What you are asked to do:
From the line that contains "Image resolution: width=800" down to the last line of the entries, please return everything exactly, except the pictures.

[Source material]

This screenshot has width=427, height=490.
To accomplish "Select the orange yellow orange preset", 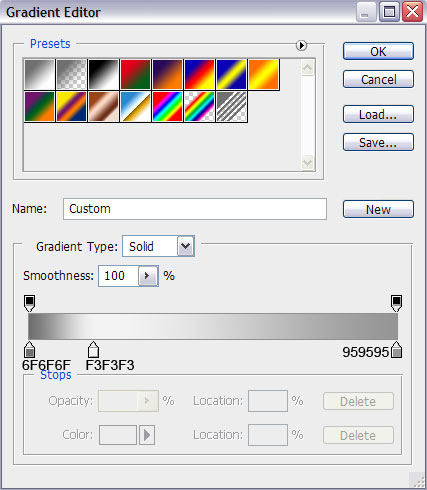I will (263, 74).
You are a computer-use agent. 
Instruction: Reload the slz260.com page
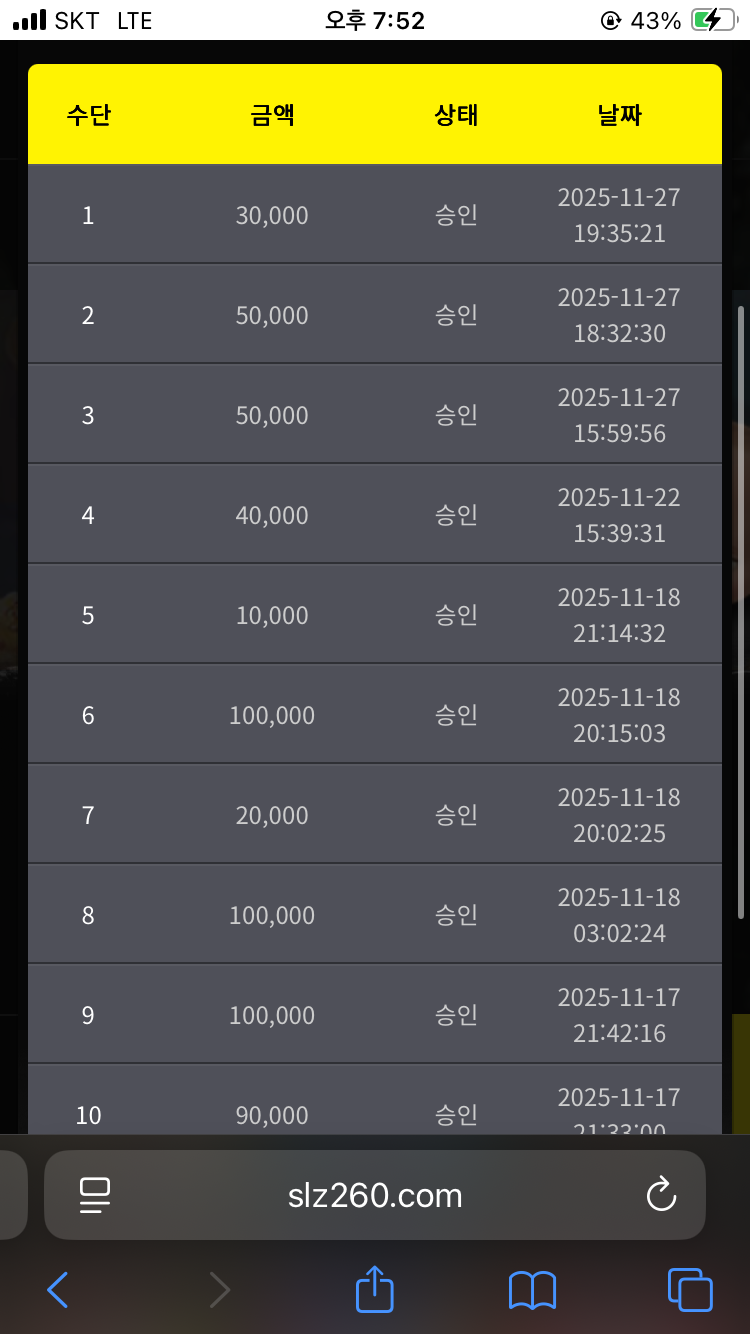661,1195
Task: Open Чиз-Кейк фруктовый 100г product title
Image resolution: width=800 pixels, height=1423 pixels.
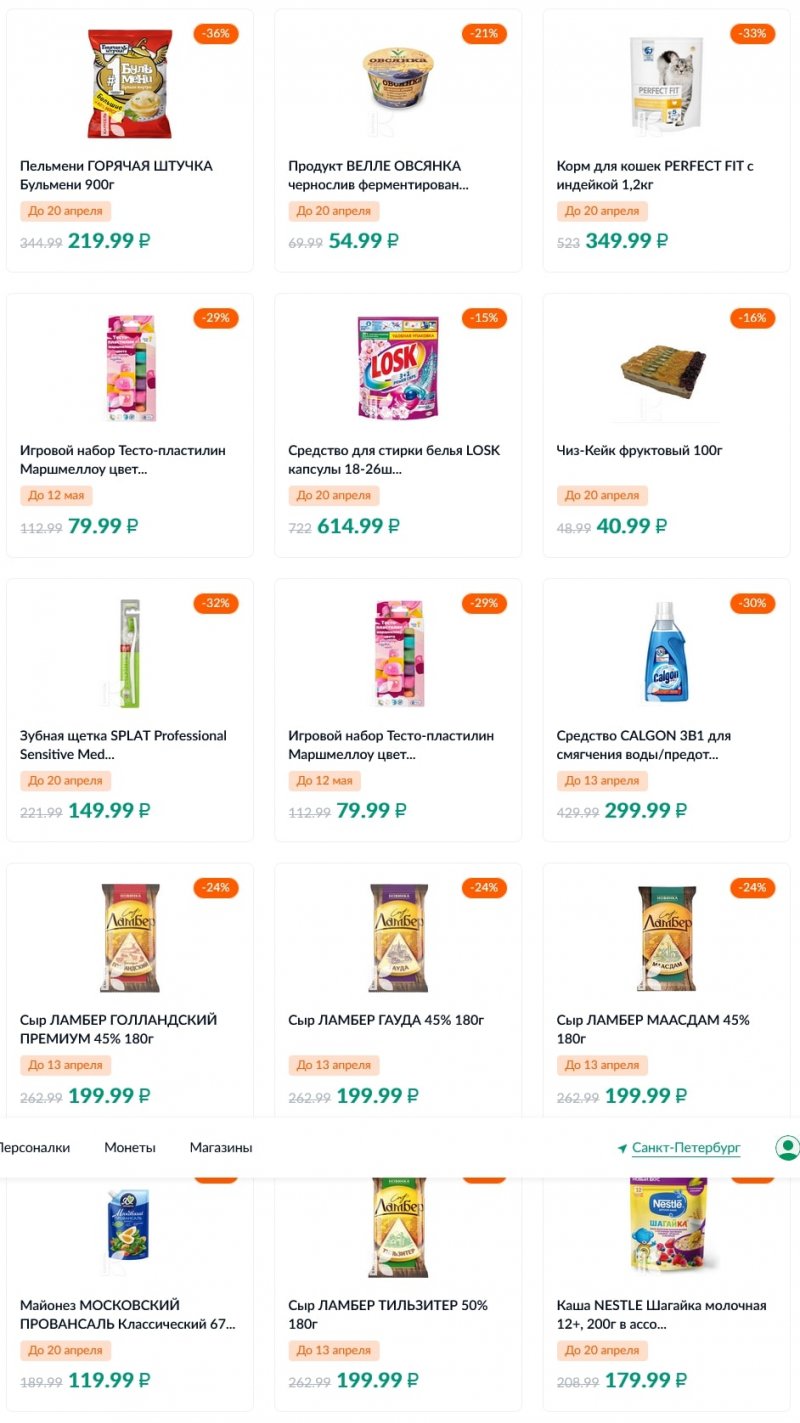Action: pyautogui.click(x=639, y=451)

[/Source material]

Task solution:
Image resolution: width=800 pixels, height=1423 pixels.
Action: pyautogui.click(x=639, y=451)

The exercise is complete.